Types within each module must match Tokio/Rust naming exactly. Each module is namespaced by its import path, so use Sender/Receiver/channel() (not OneshotSender/oneshotChannel). The barrel export mod.ts uses aliases to disambiguate.

Module Structure

Mirrors Tokio/Rust module hierarchy. Sorted alphabetically by export path. Keep this order consistent across README.md module table, documentation sections, and this list.

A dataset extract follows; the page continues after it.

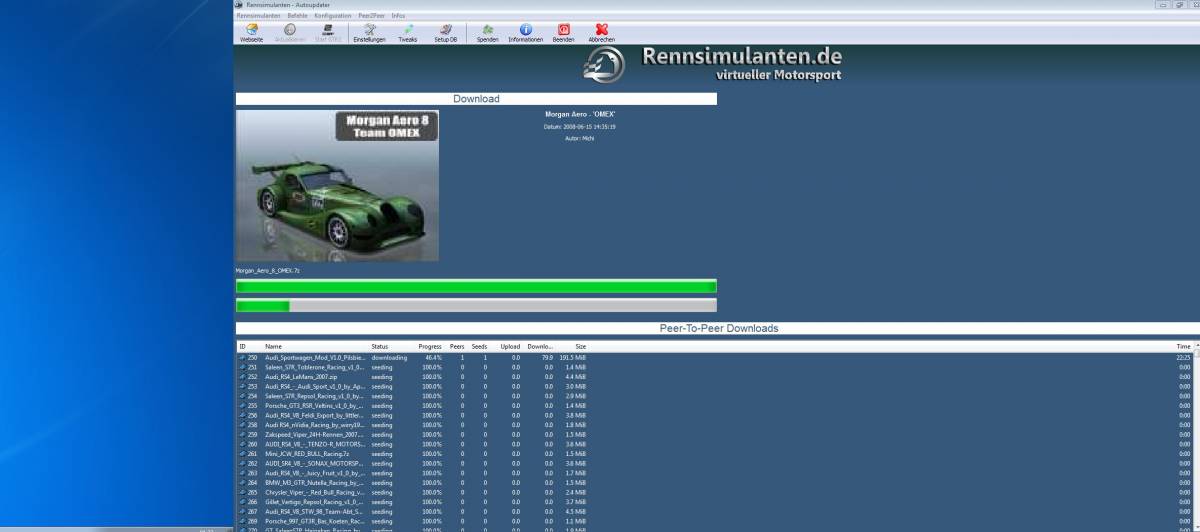Open the Befehle menu
The width and height of the screenshot is (1200, 532).
297,16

antiox/collections/binary_heap  → std::collections::BinaryHeap
antiox/collections/deque        → std::collections::VecDeque
antiox/panic                    → std::panic!, std::todo!, std::unreachable!
antiox/stream                   → tokio_stream / futures::stream
antiox/sync/barrier             → tokio::sync::Barrier
antiox/sync/broadcast           → tokio::sync::broadcast
antiox/sync/cancellation_token  → tokio_util::sync::CancellationToken
antiox/sync/drop_guard          → tokio_util::sync::DropGuard
antiox/sync/mpsc                → tokio::sync::mpsc
antiox/sync/mutex               → tokio::sync::Mutex
antiox/sync/notify              → tokio::sync::Notify
antiox/sync/once_cell           → tokio::sync::OnceCell
antiox/sync/oneshot             → tokio::sync::oneshot
antiox/sync/rwlock              → tokio::sync::RwLock
antiox/sync/select              → tokio::select!
antiox/sync/semaphore           → tokio::sync::Semaphore
antiox/sync/watch               → tokio::sync::watch
antiox/task                     → tokio::task (spawn, JoinHandle, JoinSet, joinAll, tryJoinAll)
antiox/time                     → tokio::time (sleep, timeout, timeoutAt, interval)

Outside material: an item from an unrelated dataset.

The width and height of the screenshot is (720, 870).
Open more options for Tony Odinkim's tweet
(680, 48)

Each module is a separate subpath export in package.json and a separate entry point in tsup.config.ts.

Build

pnpm build       # Build all modules
pnpm check-types # Type check
pnpm test        # Run tests

Documentation

  • Keep README.md up to date when adding or changing modules. Code examples in README must reflect the current API signatures.
  • Keep COMPATIBILITY.md up to date when adding, removing, or modifying any API. Every exported function, class, and method must be tracked against its Rust equivalent. Mark new items as implemented, and document why anything is intentionally skipped.

Code Style

  • camelCase for method/function names (TypeScript convention)
  • Structure and semantics match Tokio/Rust APIs
  • Function and type names must match their Rust/Tokio equivalents (e.g., inspect not tap, flatMap not concatMap). If a Rust name conflicts with a JS builtin (e.g., then conflicts with Promise thenables), use the closest alternative and leave a comment explaining why. Always look up the Rust docs before naming.
  • Zero runtime dependencies
  • Dual ESM/CJS output via tsup
  • No section separator comments (// ====...)
  • No file-level header comments or module-level docblocks
  • No JSDoc that restates the function/class name (e.g., /** Sends a value */ send())
  • No @internal annotations
  • Only add comments that explain non-obvious logic (sentinel values, fairness policies, workarounds)

Testing

  • Every module in src/ must have a corresponding test file in tests/ with the same path structure.
  • Tests should be adversarial. Cover edge cases:
    • Close/dispose idempotency (calling close() or Symbol.dispose twice)
    • Operations on closed/disposed resources (send after close, recv after dispose)
    • Falsy values as valid data (0, "", false, null, undefined)
    • FIFO ordering guarantees
    • Concurrent access (multiple waiters, multiple producers)
    • Boundary conditions (capacity 0, capacity 1, empty collections, single element)
    • Error propagation and error type correctness (name, message, instanceof)
    • Symbol.dispose behavior on all disposable types
  • Test names should be descriptive enough to not need comments.

Writing Style

  • Never use em dashes. Use commas, semicolons, parentheses, or separate sentences instead.